The phrase "... with a 3D printer" is simply newshead velcro -- people use it to get a story published. Don't let those people weaken your mind.
The law isn't a moron (Score:4, Insightful)
You know the difference between commercially manufacturing a product and an estate sale.
So does the law. An estate sale is not commercial use.
PDFs are programs for printing 2D objects (Score:5, Insightful)
I don't see how adding an extra D changes that. Some people, probably including Stallman, would say that authors (and programmers) SHOULD work for free, giving their stuff away. Maybe so. That doesn't mean they DO. This particular designer gave away his work to people who wanted to use it for non-commercial purposes. Good for him. He didn't give his work free to companies to use commercially. If you're going to make a living from my work, I get a cut, he decided. Fine, that's his decision.
Re:Like source code (Score:5, Insightful)

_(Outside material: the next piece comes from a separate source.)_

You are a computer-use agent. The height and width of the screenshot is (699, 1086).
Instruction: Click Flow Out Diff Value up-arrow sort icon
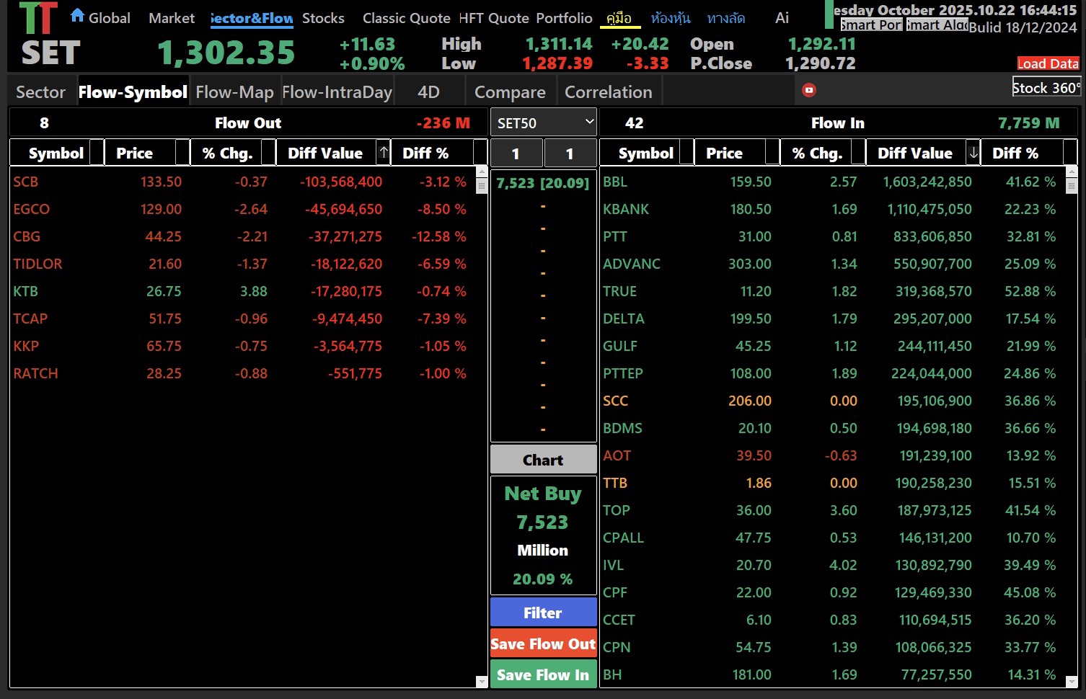pos(384,153)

"If its a tangible, three dimensional object, in which the allegedly copyrightable aspects of it are embodied in the shape of its overall physical form, it's got to be either a sculptural or architectural work"
Not at all.
People have been making "written" instructions for CNC machines for many years, CAD drawings (which are legally the same thing) for many more years, blueprints for machine parts for many more years, player piano rolls for many years before that, and punch cards for looms for hundreds of years. (Machine instructions in these forms are considered copyrightable WRITTEN works.) But that doesn't make a milled steel machine part either architecture or art. Or a rug, for that mater. It is arguable that some rugs are art, but many aren't.
My point though is that generally, an end physical product is legally separate from the instructions for making it.